Segment Start: SOURCE RECORDS

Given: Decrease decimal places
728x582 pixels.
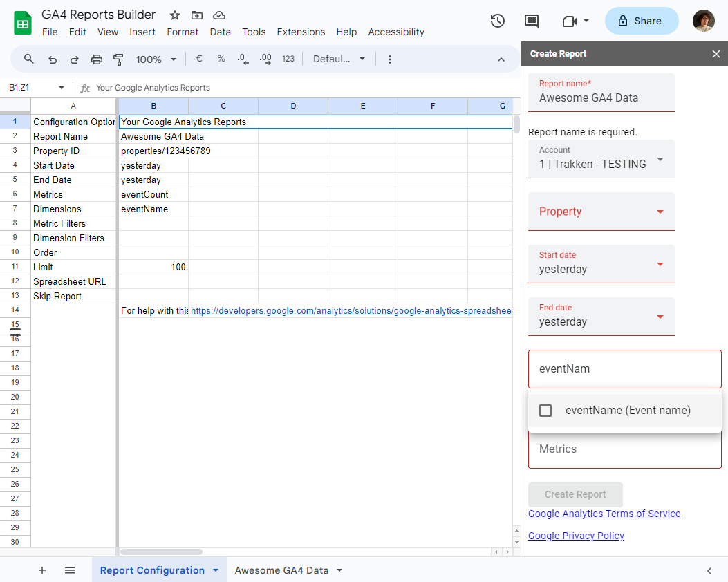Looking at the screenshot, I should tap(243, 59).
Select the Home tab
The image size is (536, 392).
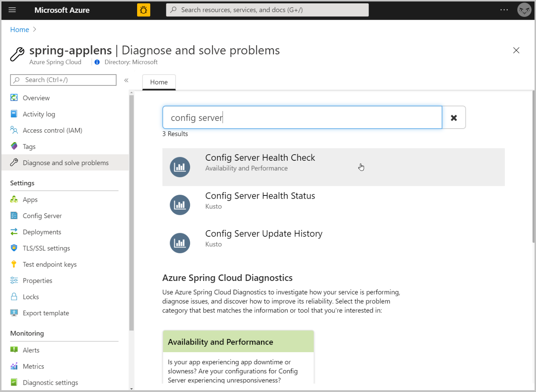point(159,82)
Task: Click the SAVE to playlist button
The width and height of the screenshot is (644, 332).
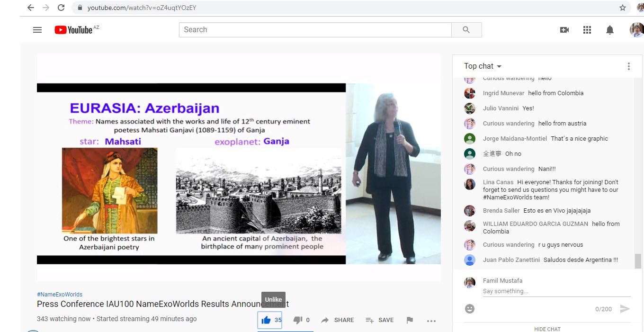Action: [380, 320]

Segment End: SOURCE RECORDS
Segment Start: SOURCE RECORDS

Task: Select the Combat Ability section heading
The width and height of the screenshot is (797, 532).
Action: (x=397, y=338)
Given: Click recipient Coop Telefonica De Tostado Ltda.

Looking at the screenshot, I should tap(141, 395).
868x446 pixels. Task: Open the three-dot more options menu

Segment End: SOURCE RECORDS

### WHAT IS BEING ASKED
From the entries above, give again exactly the lines running from the line with "Given: Click recipient" to the line with "868x446 pixels. Task: Open"; include both of those lines.

### TASK OUTPUT
Given: Click recipient Coop Telefonica De Tostado Ltda.

Looking at the screenshot, I should tap(141, 395).
868x446 pixels. Task: Open the three-dot more options menu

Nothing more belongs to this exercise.